From owner-freebsd-smp  Wed Mar 26 10:51:53 1997
Return-Path: <owner-smp>
Received: (from root@localhost)
          by freefall.freebsd.org (8.8.5/8.8.5) id KAA08427
          for smp-outgoing; Wed, 26 Mar 1997 10:51:53 -0800 (PST)
Received: from phaeton.artisoft.com (phaeton.Artisoft.COM [198.17.250.50])
          by freefall.freebsd.org (8.8.5/8.8.5) with SMTP id KAA08418
          for <smp@FreeBSD.ORG>; Wed, 26 Mar 1997 10:51:47 -0800 (PST)
Received: (from terry@localhost) by phaeton.artisoft.com (8.6.11/8.6.9) id LAA28377; Wed, 26 Mar 1997 11:37:52 -0700
From: Terry Lambert <terry@lambert.org>
Message-Id: <199703261837.LAA28377@phaeton.artisoft.com>
Subject: Re: APIC_IO and the fpu
To: cr@jcmax.com (Cyrus Rahman)
Date: Wed, 26 Mar 1997 11:37:52 -0700 (MST)
Cc: smp@FreeBSD.ORG
In-Reply-To: <9703261059.AA21640@corona.jcmax.com> from "Cyrus Rahman" at Mar 26, 97 05:59:53 am
X-Mailer: ELM [version 2.4 PL24]
MIME-Version: 1.0
Content-Type: text/plain; charset=US-ASCII
Content-Transfer-Encoding: 7bit
Sender: owner-smp@FreeBSD.ORG
X-Loop: FreeBSD.org
Precedence: bulk

> >> >It looks to me that the problem with the fpu stuff might be more a 
> >> >function of FPU error handling (irq13 vs. IDT trap #16) rather than just 
> >> >plain floating point operations...
> >> 
> >> I agree, and think that someone could find it by examining what goes on
> >> in i386/isa/npx.c:mpxintr().
> >
> >A further thought, its possible that it could be APIC_IO related, could
> >someone run this program on both an APIC_IO and non APIC_IO kernel
> >to see if it locks both (I don't have an SMP machine anymore)?

[ ... code ... ]

> The code runs fine with APIC_IO off, but locks the machine up quite nicely
> with it on.  I'm not sure what causes the problem yet...

The FPU stuff is broken.

Since we do not use TSS, we should probably *explicitly* set CR0 bit 3
on a task switch, don't you think?

Then when a WAIT or ESC instruction is hit, an exception 7 will be
raised for:

	"The floating point unit is about to execute an instruction
	 associated with another task and a task switch has occurred."

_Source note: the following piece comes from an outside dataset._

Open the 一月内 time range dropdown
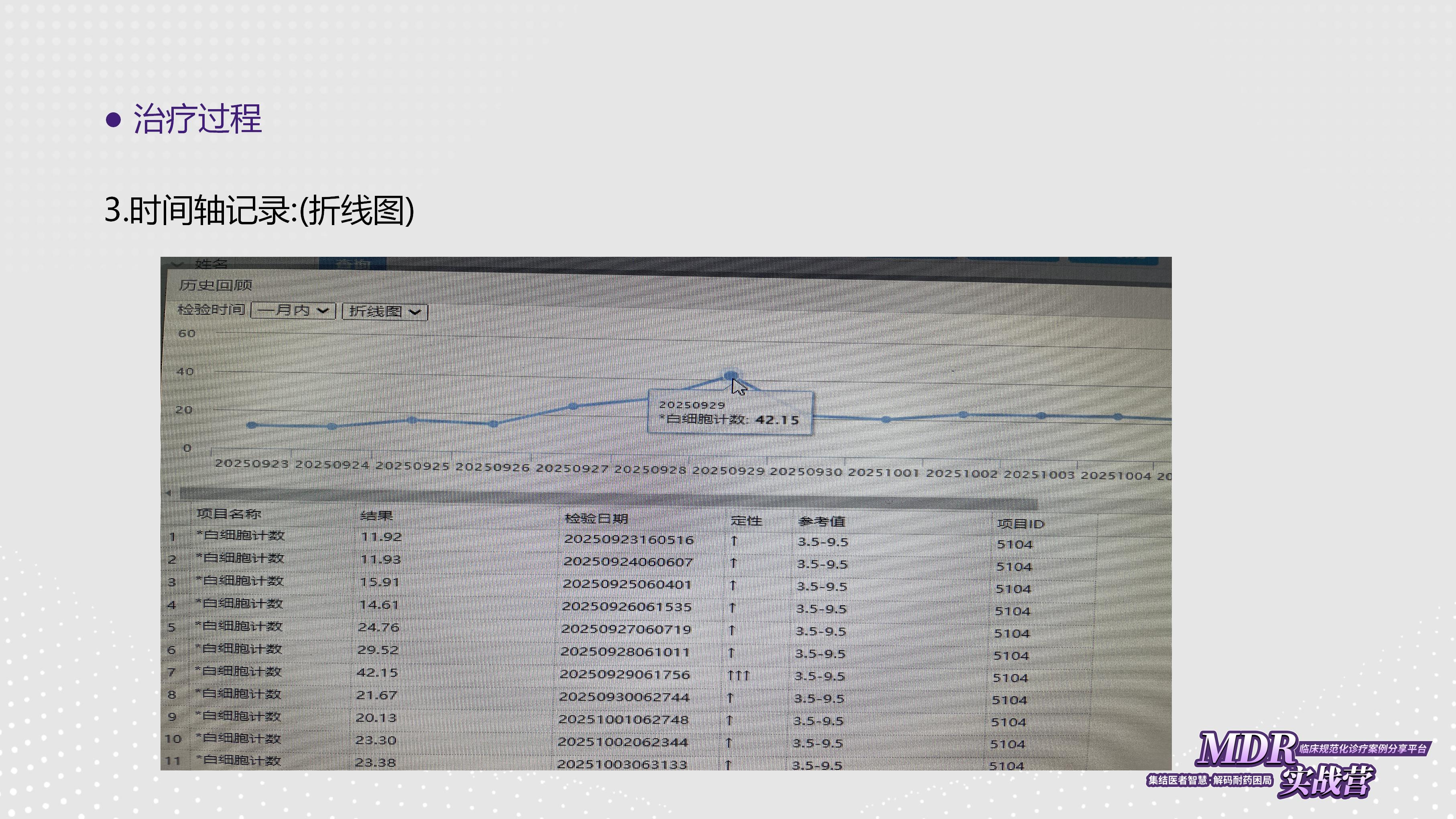Viewport: 1456px width, 819px height. click(293, 311)
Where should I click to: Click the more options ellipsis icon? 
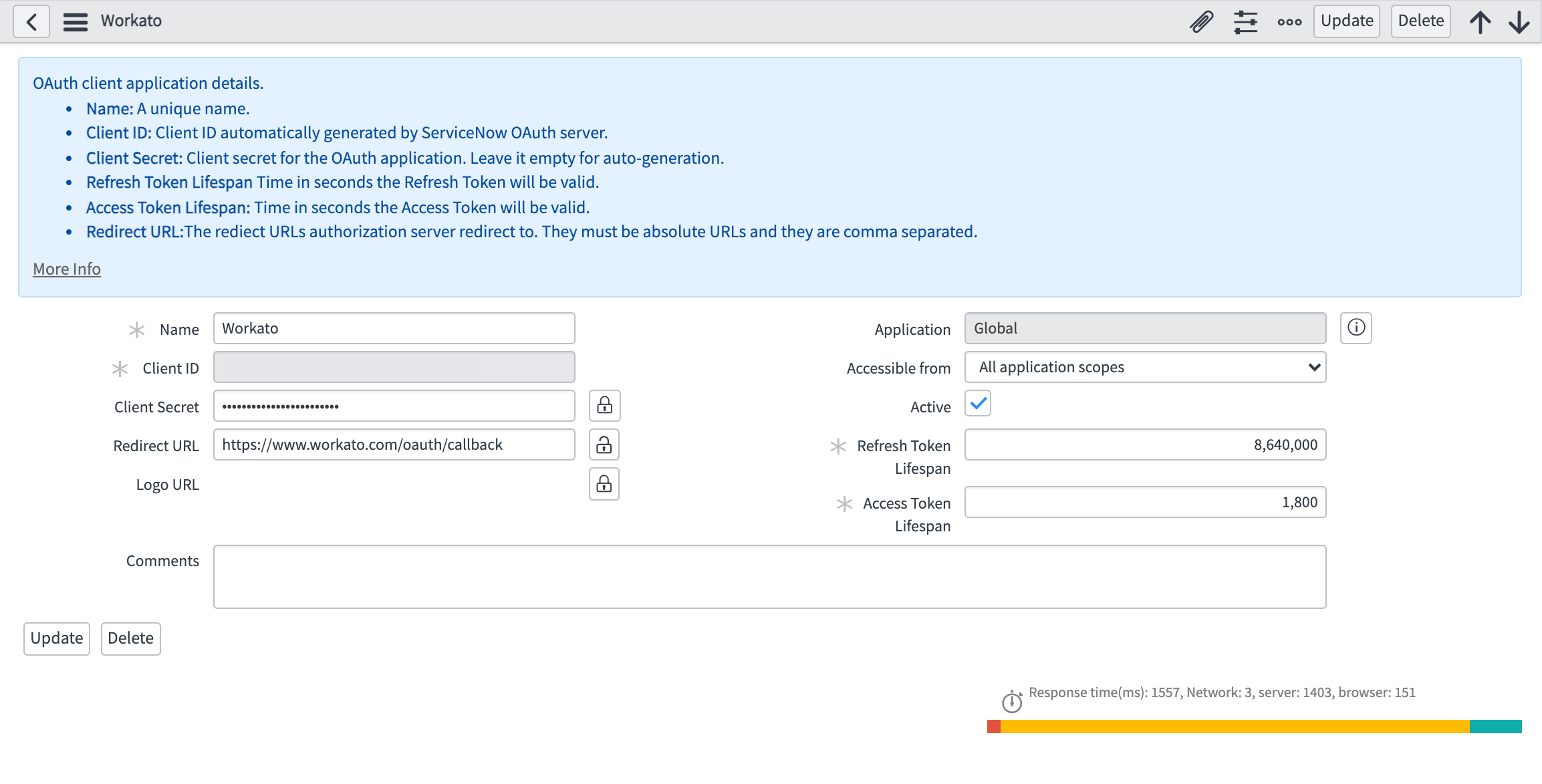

Since we may have only two processes running FPU, it is possible with
a lot of processes that the process that lazy caching will result in the
cache state of the FPU on one processor not being the state for another
and the task being resumed on the wrong processor and the exception
therefore going to the wrong process (or worse, an error condition
remaining cached but unflagged for the process that was switched out
and is now running with no knowledge of the anticipated flagging on
another processor).

Probably we should explicitly flush FPU state unless we establish a
CPU affinity for the process we aren't flushing?


					Regards,
					Terry Lambert
					terry@lambert.org
---
Any opinions in this posting are my own and not those of my present
or previous employers.